## Reading passage
---+---

Fungal infections of the skin are a common condition, usually easy to diagnose and treat. When the infection is clinically mimicking another cutaneous disorder or when the clinical presentation is modified by the use of inappropriate treatment, it is referred to as tinea atypica or tinea incognito.
We report a series of nine cases of patients with tinea atypica, imitating and diagnosed initially as different skin diseases. Two patients were defined as pyoderma in the facial and pubic regions (caused respectively by Trichophyton mentagrophytes var. mentagrophytes and Microsporum canis) and one as herpes zoster ophthalmicus (caused by Trichophyton rubrum). Six additional patients were initially misdiagnosed: (1) Plaque-like formation of the skin misdiagnosed as an impetiginized eczema (with isolated agent Trichophyton verrucosum). (2) A rare form of skin infection of the hand caused by T. rubrum, imitating clinically cutaneous infection with tuberculum mulgentium. (3) Rosacea-like dermatitis with an isolated agent Fusarium. (4) A patient with the typical clinical symptoms of seborrheic dermatitis of the face (and with isolated T. rubrum as a causative agent). (5) Another patient presented with a widespread folliculitis by Trichophyton mentagrophytes. (6) In a patient with bullous pemphigoid and immunosuppression pemphigoid-like eruptions were caused by Malassezia pachydermatis and T. rubrum. The diagnosis in the presented cases was based on direct microscopic examination with KOH and a culture on Sabouraud agar.

---+---

## Information given
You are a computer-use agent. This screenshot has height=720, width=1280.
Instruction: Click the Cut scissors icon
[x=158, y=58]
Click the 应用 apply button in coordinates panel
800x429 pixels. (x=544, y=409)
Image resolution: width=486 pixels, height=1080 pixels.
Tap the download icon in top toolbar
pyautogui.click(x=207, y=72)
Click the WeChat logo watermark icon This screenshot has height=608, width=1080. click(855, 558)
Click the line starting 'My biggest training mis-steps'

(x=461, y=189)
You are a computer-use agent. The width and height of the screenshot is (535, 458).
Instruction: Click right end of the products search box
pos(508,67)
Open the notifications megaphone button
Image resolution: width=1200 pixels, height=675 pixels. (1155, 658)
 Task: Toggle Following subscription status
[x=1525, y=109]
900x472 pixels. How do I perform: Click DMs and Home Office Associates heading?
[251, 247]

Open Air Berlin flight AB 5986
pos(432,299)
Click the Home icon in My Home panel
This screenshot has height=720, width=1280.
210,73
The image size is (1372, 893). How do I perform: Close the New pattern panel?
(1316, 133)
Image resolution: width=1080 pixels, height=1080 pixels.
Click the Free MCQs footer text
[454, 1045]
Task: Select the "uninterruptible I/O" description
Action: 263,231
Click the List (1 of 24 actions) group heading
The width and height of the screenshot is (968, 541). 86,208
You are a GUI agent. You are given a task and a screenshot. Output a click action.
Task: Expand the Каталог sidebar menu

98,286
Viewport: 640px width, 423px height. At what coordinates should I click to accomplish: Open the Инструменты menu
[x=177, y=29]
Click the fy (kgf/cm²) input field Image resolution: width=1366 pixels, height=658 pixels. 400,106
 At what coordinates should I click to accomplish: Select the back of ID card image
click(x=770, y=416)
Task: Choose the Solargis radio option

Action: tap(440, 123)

---+---

## Exercise details
Do these statements agree with the text on tinea atypica? Answer yes or no for each, quoting the words that decide it.
1. The case diagnosed at first as herpes zoster ophthalmicus was caused by Trichophyton rubrum.
2. Microsporum canis was the agent isolated in the rosacea-like dermatitis.
3. The diagnoses in these cases were made by skin biopsy.
Rely only on the text on tinea atypica, not on the data.

## Written answer
1. Yes: "one as herpes zoster ophthalmicus (caused by Trichophyton rubrum)"
2. No: "Rosacea-like dermatitis with an isolated agent Fusarium"
3. No: "The diagnosis in the presented cases was based on direct microscopic examination with KOH and a culture on Sabouraud agar"